__Exercise requirements__.
**A)** What does the embedded virtualization article name as the primary use cases for embedded virtualization?
**B)** Carry on the embedded virtualization article from its final sentence.

__Source text__.
════════

Optimized virtualization for embedded computing

Many embedded systems already employ system virtualization, decoupling virtual and physical systems through the use of virtual machines (VMs). Virtualization in mission-critical embedded systems can be implemented using technologies similar to those used for enterprise systems, but the different use cases of embedded virtualization open the door to additional solutions that align more closely with priorities of embedded systems.

Virtualization has been deployed widely in enterprise servers since the early 2000s. That initial drive for server virtualization was all about server consolidation, which combines services from multiple, underutilized servers running different applications onto one computer. Reducing the number of servers resulted in savings for both capital and operating costs. Such consolidation requires workload isolation that separates applications from each other and the rest of the system, thereby providing some level of security and application autonomy. Because virtual machines (VMs) pair applications with the operating system they rely upon, virtualization can also allow the migration of VMs from one server to another, enabling high availability, load balancing, and additional power savings in a variety of mission-critical military applications.

A secondary drive for server virtualization was the ability to run applications designed for a different operating system (OS) or different versions of the OS. For example, it is common for an engineering workstation running Linux to also run Microsoft Windows to interact with business applications. This was particularly useful for supporting legacy systems, such as when migrating from a mainframe to a server.

Use cases for embedded virtualization

Embedded virtualization has much overlap with enterprise use cases but with different priorities and additional requirements. The primary use cases for embedded virtualization are supporting heterogeneous OSes and increased security. Secondary use cases can include workload consolidation, software license segregation, and facilitating the move to multicore processors. A common driver for supporting heterogeneous OSes is the need to support general OSes such as Linux and Windows for some applications while the critical and trusted applications run on a real-time OS (RTOS). Increased security is particularly important in systems with mixed criticality to isolate the less-critical applications from the ones with more critical real-time, safety, or security requirements.

When assessing a security solution, a key concept is the size of the trusted computing base (TCB) that is comprised of the hardware, software, and controls that enforce the security policy. The general goal is to minimize the size of the TCB and number of interfaces so that it can be verified more easily. The larger the TCB and number of interfaces, the larger the attack surface is. Minimizing the TCB requires moving many noncritical services out of the TCB, which in turn requires both the ability to isolate those services and to provide secure communication between trusted and nontrusted components. Note that minimizing the TCB is not the end goal but only a means to ease verification. For systems requiring high security, the end goal is certification to applicable security assurance requirements.

════════

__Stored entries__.
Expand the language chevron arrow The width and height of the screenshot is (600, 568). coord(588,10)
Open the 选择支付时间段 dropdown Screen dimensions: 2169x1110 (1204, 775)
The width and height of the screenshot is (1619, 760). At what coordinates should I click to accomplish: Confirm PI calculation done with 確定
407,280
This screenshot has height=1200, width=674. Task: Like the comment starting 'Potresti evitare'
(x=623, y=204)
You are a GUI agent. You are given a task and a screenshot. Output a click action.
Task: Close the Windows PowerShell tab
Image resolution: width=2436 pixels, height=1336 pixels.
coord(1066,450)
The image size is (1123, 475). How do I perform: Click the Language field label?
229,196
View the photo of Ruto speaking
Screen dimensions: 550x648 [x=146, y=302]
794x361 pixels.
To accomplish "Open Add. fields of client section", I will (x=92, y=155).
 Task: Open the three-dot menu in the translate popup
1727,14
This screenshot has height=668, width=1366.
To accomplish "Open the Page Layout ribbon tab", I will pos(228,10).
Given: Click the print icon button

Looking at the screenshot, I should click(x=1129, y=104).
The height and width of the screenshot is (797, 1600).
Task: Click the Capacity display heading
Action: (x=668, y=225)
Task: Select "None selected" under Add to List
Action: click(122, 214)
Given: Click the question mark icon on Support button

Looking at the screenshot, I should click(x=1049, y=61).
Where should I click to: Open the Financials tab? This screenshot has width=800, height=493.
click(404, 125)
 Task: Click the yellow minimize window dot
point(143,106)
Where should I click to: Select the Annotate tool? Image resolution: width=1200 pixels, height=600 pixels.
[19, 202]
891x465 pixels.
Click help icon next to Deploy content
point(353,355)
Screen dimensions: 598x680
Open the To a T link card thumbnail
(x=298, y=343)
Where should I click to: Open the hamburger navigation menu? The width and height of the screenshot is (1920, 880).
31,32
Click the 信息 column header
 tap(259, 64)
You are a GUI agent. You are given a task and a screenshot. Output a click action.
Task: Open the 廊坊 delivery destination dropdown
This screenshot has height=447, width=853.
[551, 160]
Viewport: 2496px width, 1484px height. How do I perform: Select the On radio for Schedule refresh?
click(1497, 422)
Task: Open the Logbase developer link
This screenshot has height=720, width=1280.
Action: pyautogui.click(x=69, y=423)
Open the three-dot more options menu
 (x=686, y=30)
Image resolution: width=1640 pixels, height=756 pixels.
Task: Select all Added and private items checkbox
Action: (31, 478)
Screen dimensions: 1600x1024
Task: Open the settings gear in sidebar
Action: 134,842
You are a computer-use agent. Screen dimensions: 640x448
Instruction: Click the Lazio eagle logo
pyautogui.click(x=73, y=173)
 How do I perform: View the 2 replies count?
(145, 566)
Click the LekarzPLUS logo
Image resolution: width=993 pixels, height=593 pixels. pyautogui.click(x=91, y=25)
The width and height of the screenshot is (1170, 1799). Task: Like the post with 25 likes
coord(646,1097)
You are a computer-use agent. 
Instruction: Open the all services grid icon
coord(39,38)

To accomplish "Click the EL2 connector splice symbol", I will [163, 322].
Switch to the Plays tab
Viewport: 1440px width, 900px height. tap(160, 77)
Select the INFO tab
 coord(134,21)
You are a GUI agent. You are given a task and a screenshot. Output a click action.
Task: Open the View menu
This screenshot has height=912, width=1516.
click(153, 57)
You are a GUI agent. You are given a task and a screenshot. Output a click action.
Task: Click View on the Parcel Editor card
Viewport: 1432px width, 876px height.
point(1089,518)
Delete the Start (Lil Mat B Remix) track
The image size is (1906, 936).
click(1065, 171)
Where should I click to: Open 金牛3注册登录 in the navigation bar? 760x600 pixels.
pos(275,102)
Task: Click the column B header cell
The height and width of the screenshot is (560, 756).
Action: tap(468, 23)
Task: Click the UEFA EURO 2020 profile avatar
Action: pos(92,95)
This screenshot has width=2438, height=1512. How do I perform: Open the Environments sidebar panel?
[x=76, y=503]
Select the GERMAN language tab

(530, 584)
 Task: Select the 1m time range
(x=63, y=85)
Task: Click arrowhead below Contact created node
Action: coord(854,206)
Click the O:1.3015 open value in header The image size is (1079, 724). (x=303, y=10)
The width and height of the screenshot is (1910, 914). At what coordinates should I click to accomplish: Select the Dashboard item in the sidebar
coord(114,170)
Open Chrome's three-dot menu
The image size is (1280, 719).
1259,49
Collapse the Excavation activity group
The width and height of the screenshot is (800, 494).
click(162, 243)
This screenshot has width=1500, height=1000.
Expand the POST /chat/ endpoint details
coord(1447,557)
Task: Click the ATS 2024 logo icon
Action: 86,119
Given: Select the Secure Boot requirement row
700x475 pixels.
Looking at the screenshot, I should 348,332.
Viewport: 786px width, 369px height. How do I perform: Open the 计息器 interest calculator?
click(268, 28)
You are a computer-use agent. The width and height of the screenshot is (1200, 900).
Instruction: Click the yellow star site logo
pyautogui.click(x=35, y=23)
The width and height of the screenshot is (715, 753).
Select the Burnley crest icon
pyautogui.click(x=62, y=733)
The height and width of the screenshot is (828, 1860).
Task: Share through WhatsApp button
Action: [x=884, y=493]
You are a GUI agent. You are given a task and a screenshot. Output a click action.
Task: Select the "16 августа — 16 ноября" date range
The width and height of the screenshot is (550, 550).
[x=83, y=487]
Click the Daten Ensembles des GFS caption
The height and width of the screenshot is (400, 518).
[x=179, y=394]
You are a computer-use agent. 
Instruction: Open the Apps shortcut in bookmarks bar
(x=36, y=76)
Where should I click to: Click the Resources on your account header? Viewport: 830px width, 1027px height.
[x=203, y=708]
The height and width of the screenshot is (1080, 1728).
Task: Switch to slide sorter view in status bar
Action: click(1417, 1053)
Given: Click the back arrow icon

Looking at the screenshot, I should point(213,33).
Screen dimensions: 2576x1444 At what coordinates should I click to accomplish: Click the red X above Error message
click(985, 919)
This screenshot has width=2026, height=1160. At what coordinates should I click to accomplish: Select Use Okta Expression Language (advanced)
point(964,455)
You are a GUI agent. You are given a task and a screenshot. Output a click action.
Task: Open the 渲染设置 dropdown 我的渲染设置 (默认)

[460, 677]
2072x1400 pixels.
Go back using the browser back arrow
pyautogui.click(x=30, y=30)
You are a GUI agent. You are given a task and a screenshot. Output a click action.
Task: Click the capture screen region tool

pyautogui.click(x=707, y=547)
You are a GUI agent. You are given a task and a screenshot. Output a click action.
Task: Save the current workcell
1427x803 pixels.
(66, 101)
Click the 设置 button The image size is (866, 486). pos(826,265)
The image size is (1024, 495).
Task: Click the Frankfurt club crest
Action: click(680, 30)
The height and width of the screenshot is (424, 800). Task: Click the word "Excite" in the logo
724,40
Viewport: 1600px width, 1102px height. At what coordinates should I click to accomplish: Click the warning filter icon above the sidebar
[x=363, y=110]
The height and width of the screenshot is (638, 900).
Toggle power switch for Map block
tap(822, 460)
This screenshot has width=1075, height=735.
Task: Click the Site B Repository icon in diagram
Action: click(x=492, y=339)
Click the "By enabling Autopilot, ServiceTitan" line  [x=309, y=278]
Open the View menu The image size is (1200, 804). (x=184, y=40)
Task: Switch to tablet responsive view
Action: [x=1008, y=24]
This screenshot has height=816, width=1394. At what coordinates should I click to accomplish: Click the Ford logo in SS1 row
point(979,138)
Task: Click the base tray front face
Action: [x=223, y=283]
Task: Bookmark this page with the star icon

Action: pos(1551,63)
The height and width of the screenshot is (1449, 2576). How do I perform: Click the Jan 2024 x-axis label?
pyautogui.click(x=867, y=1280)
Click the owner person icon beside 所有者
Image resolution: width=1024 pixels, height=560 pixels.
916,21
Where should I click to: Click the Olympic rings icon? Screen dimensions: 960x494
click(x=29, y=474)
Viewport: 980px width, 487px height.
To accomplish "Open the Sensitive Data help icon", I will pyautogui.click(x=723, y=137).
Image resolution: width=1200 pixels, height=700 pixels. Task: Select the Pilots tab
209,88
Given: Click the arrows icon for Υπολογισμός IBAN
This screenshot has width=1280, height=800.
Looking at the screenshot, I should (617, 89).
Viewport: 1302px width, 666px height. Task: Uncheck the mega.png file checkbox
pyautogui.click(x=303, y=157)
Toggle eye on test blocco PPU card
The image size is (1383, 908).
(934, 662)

════════

__Results of the tasks__.
**A)** Supporting heterogeneous OSes and increased security.

**B)**
Unlike VMs in server virtualization, the applications in an embedded system often are highly integrated and need to cooperate. Subsequently, part of the solution needs to include predictable low-latency, high-bandwidth communication paths with permissions enforced by a secure TCB. For embedded real-time systems in particular, meeting the virtualization goals of heterogeneous OSes and increased security cannot come at the expense of determinism of the system or greatly increased latencies. That is doubly true for safety-critical systems. Maintaining determinism presents a challenge for any virtualization solution because efficient virtualization implementations generally use heuristics to recognize variations in code sequences across different OSes and different versions of a given OS.

Hardware support for virtualization

Early virtualization of x86 processors was notoriously low-performance because of the lack of hardware support for virtualization, including virtualized memory management unit (MMU) and input/output memory management unit (IOMMU). Modern processors provide support for hardware-assisted virtualization. One example is Intel VT-x and VT-d.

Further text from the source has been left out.